Rewrite every line of the data below, adding -18 to each coordinate in the answers, and leave out the pictures.

▼▼▼

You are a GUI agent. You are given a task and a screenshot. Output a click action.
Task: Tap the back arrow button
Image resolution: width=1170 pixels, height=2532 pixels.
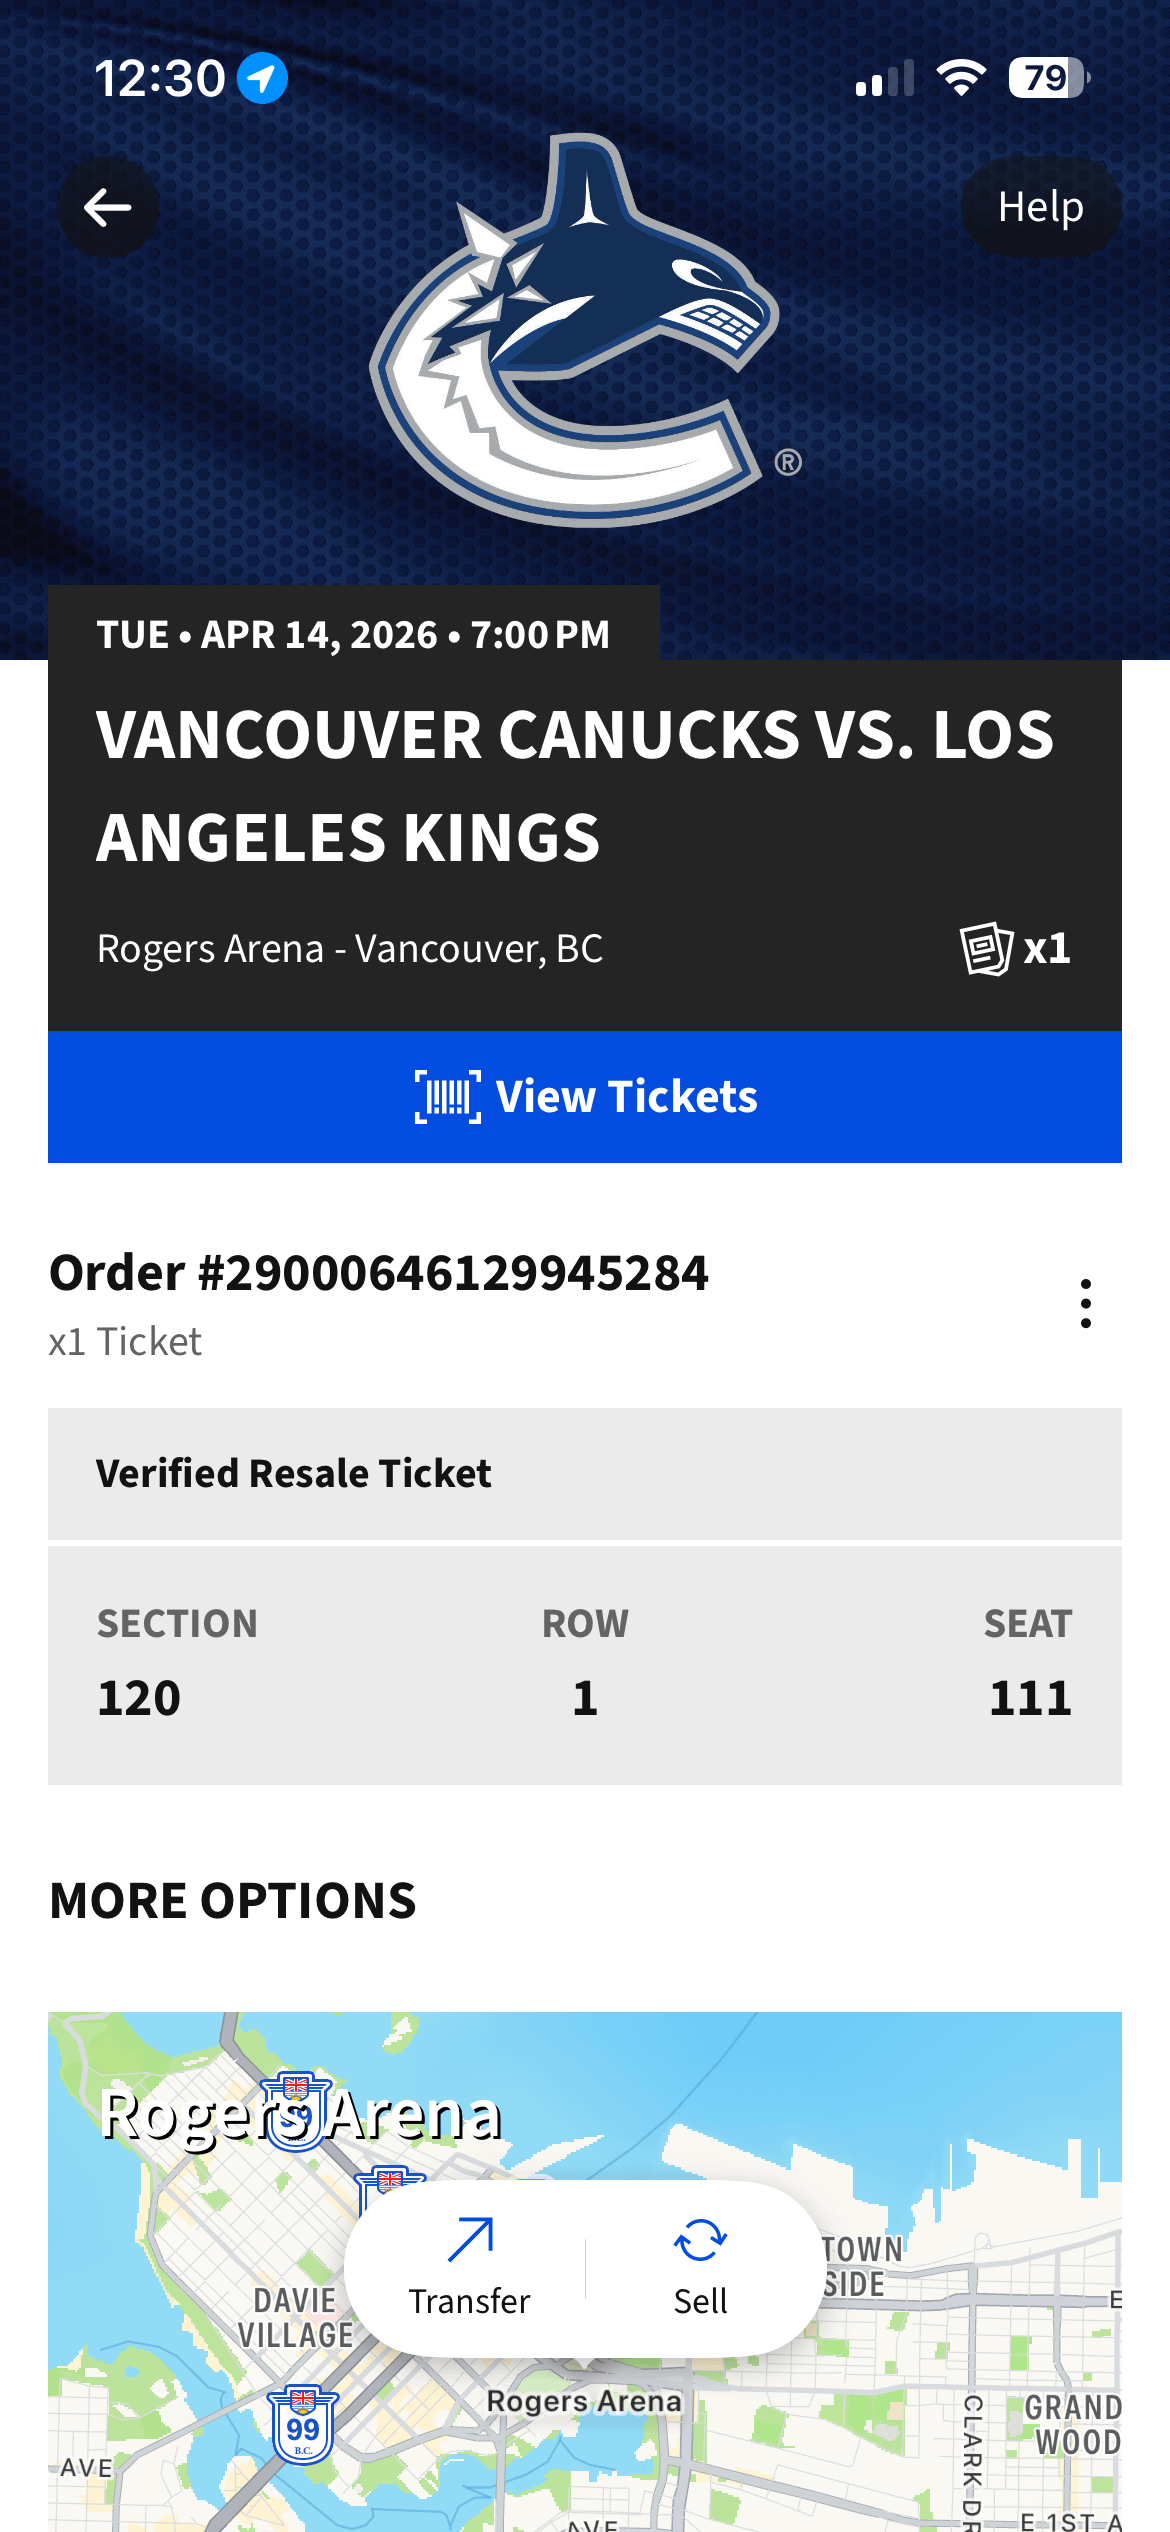(108, 208)
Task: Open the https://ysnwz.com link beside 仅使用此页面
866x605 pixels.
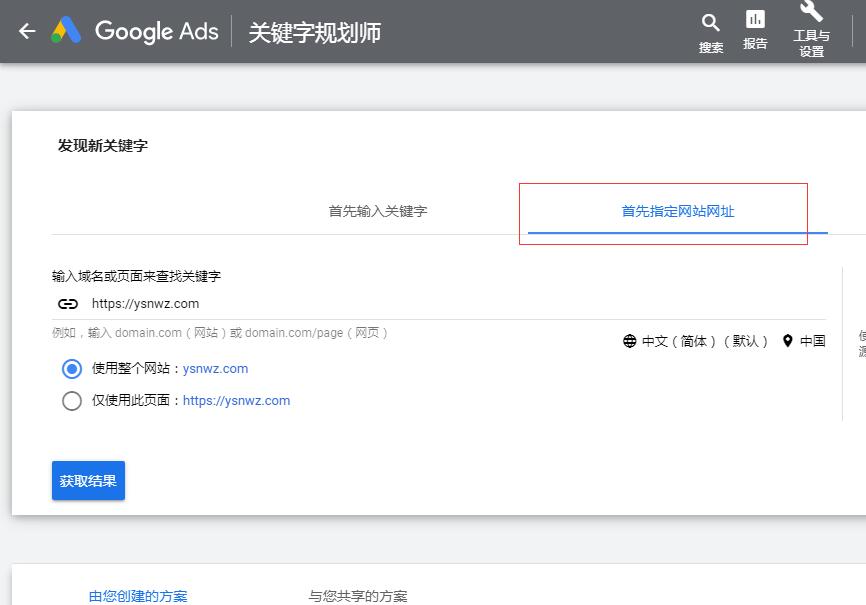Action: coord(237,401)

▲▲▲

_Exercise output:_
You are a GUI agent. You are given a task and a screenshot. Output a click action.
Task: Tap the back arrow button
Image resolution: width=1170 pixels, height=2532 pixels.
(90, 190)
Task: Open the https://ysnwz.com link beside 仅使用此页面
866x605 pixels.
Action: coord(219,383)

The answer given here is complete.